Records to use —
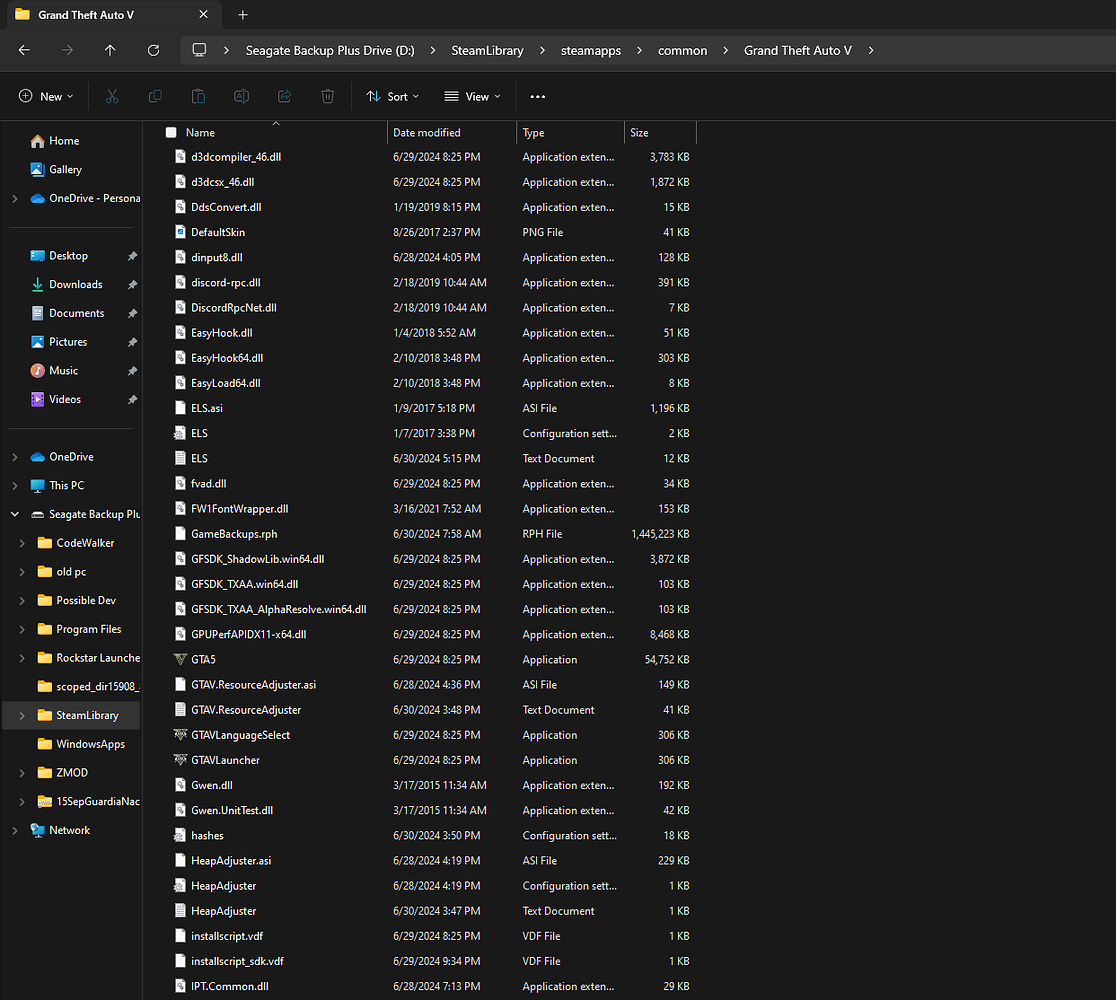Select all files with the Name column checkbox
The width and height of the screenshot is (1116, 1000).
pos(170,132)
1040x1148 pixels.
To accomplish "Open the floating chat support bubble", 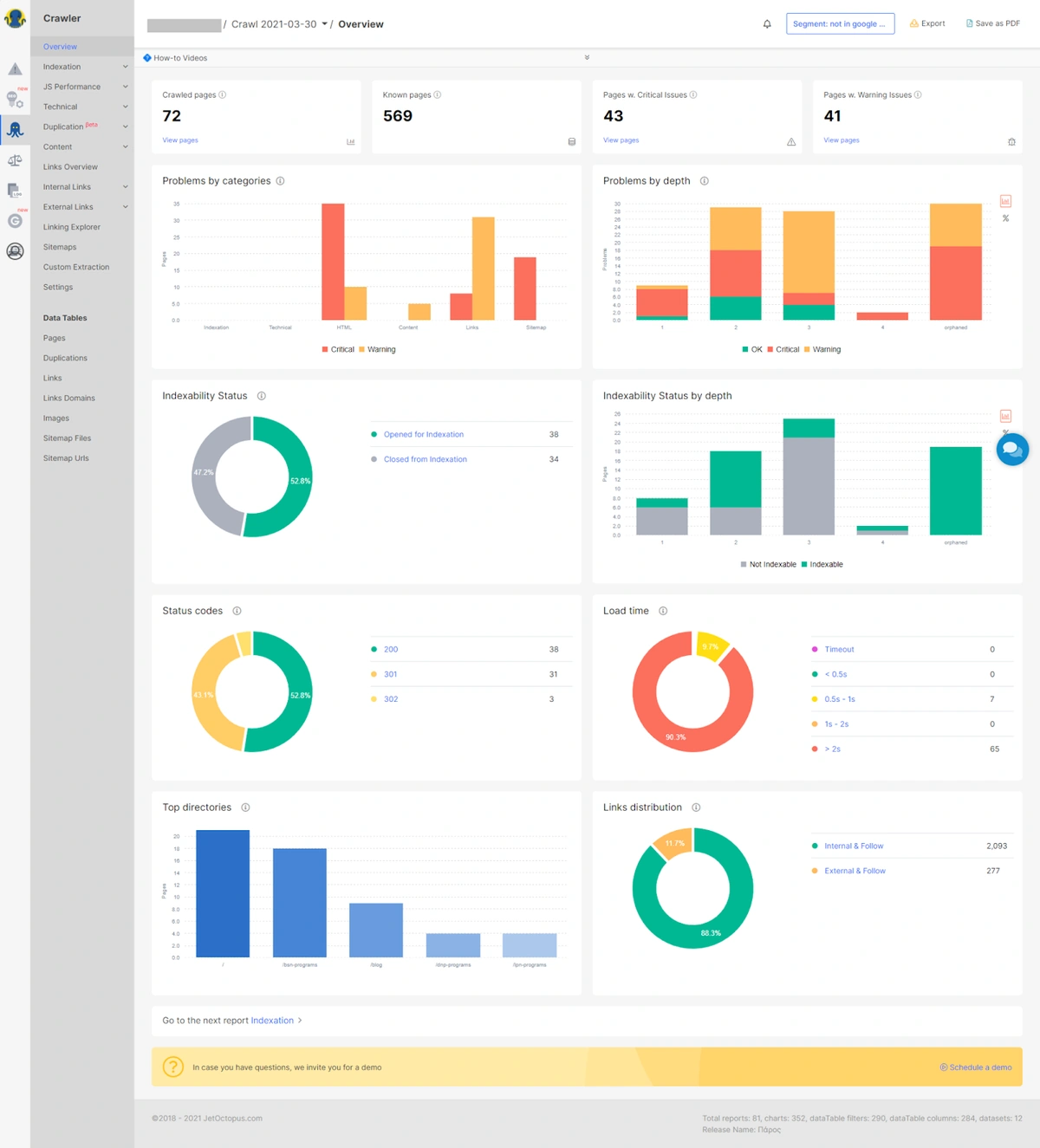I will (x=1012, y=450).
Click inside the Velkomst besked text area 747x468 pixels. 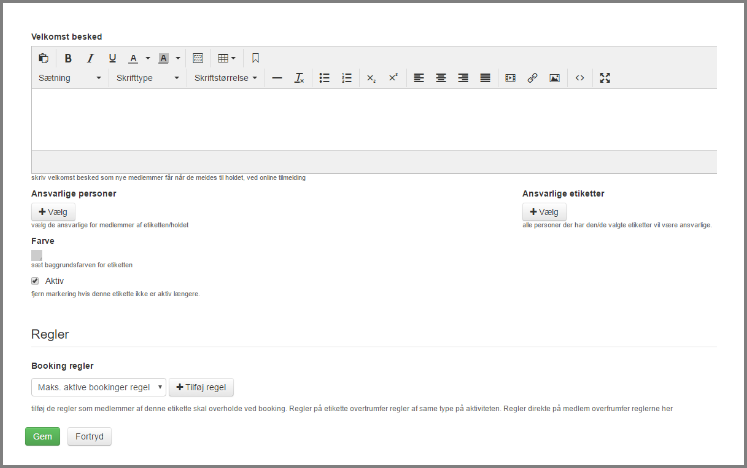[374, 119]
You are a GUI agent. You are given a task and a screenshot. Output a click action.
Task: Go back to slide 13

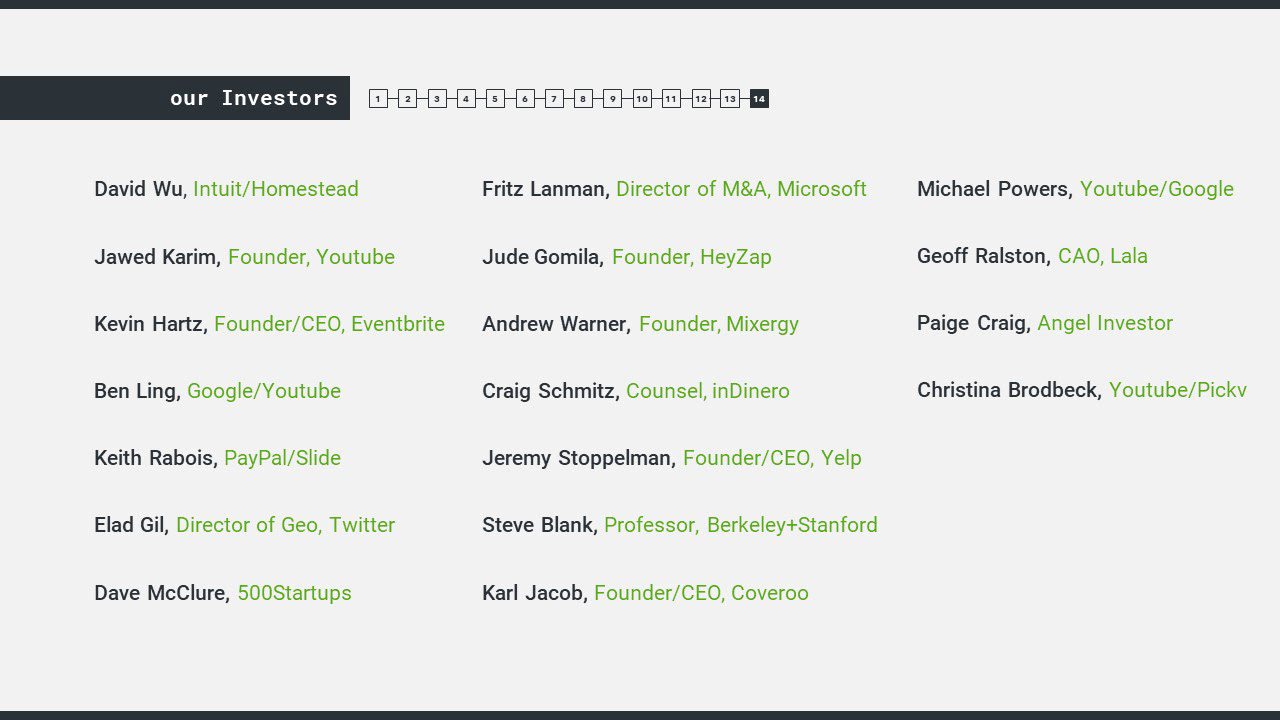tap(730, 99)
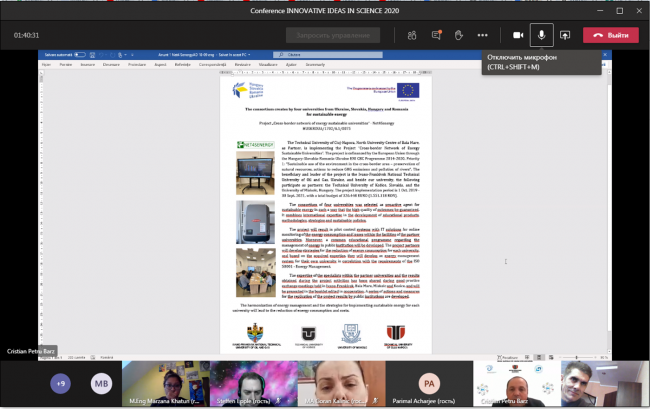Select the PA participant avatar

point(429,383)
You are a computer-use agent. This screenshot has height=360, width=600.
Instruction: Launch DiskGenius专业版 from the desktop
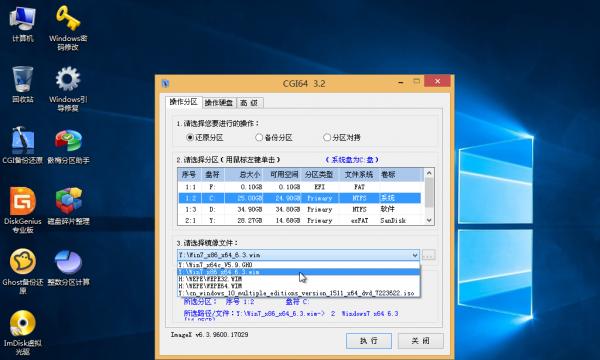(23, 210)
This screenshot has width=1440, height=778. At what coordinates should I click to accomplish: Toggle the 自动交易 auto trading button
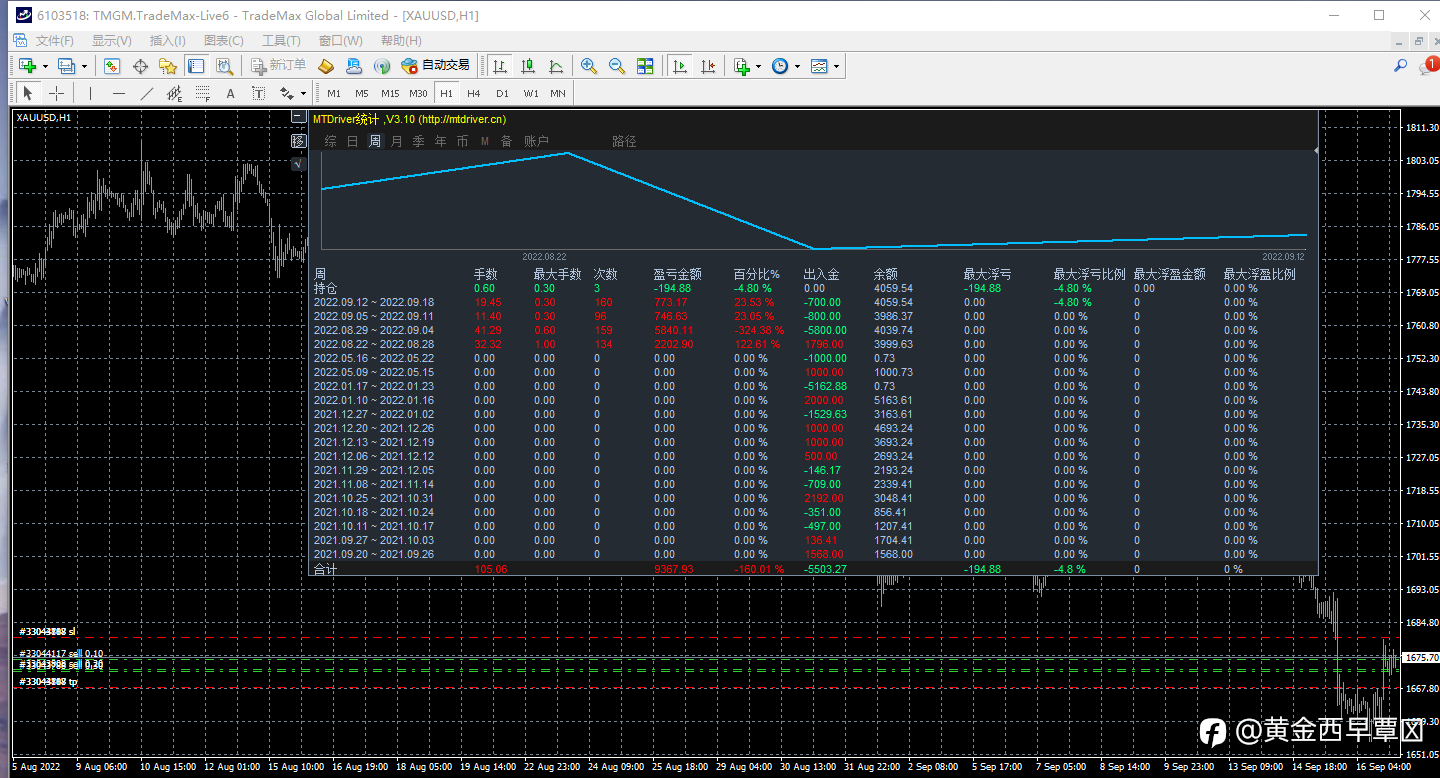pos(435,66)
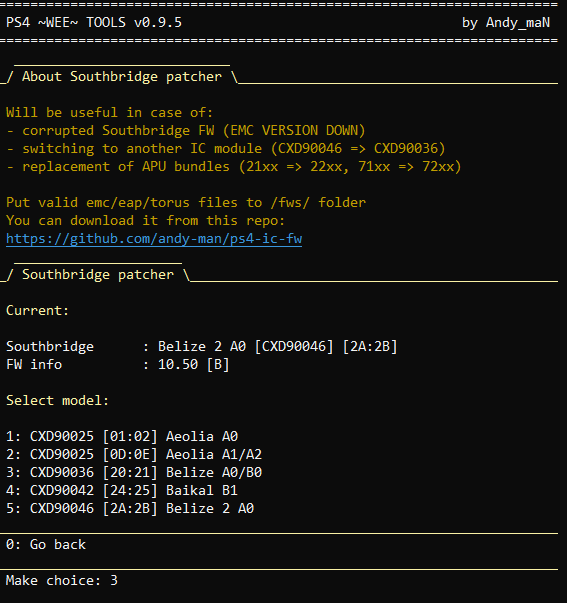Open the github.com/andy-man/ps4-ic-fw link
The image size is (567, 603).
pos(154,239)
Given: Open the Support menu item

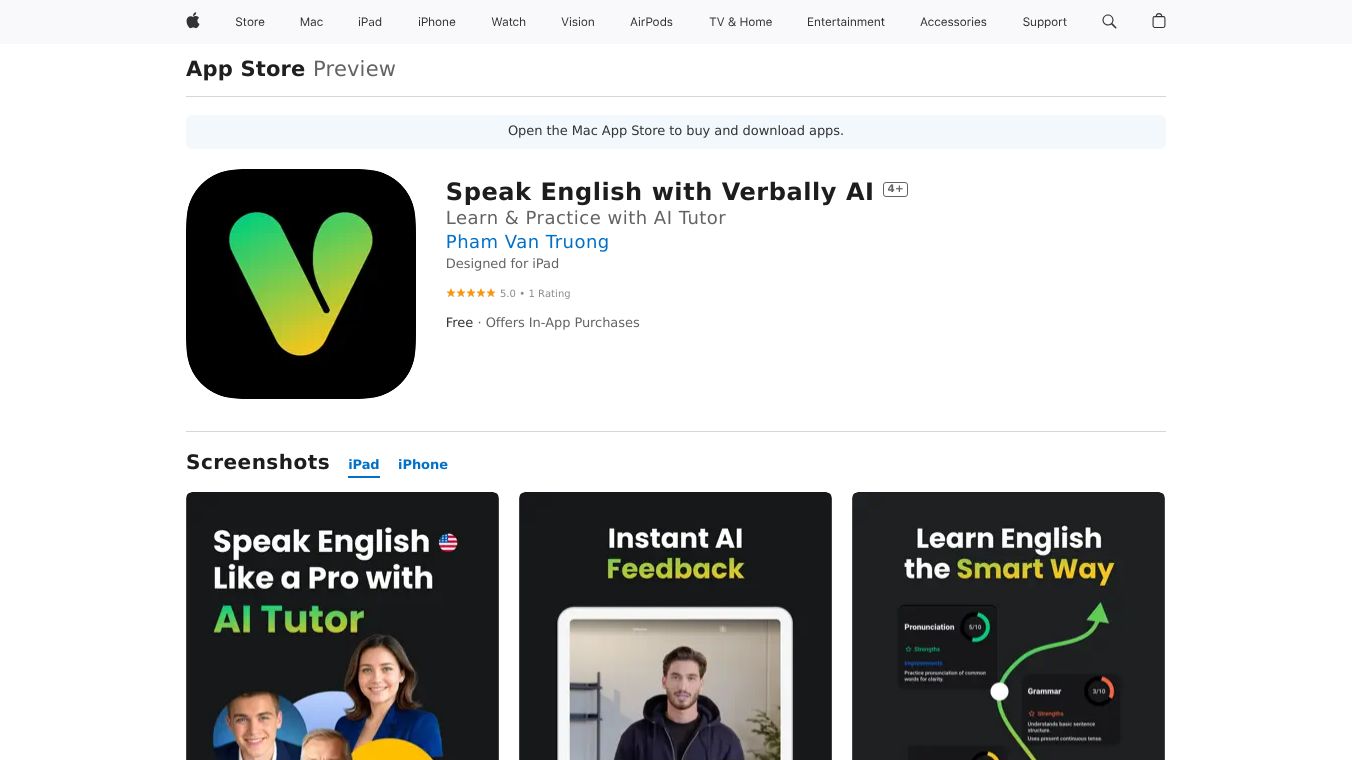Looking at the screenshot, I should (1045, 22).
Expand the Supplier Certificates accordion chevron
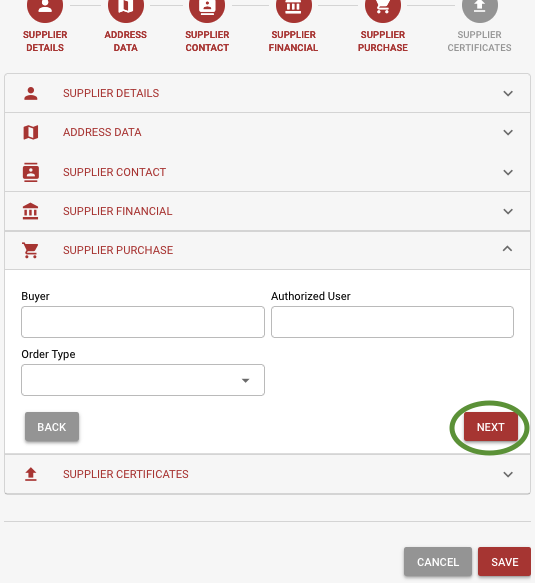The width and height of the screenshot is (535, 583). click(508, 474)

Requirement — Exactly the lines from the one with "You are a computer-use" to the last line of the listing are wanted, both ends included and pictures excluded.

Solution for this task —
You are a computer-use agent. This screenshot has height=360, width=600.
Instruction: Launch DiskGenius专业版 from the desktop
(23, 210)
This screenshot has width=1440, height=778. At what coordinates should I click to accomplish: Toggle the 自动交易 auto trading button
pos(435,66)
Open the github.com/andy-man/ps4-ic-fw link
The image size is (567, 603).
pos(154,239)
Given: Open the Support menu item

Looking at the screenshot, I should (1045, 22).
Expand the Supplier Certificates accordion chevron
The width and height of the screenshot is (535, 583). click(508, 474)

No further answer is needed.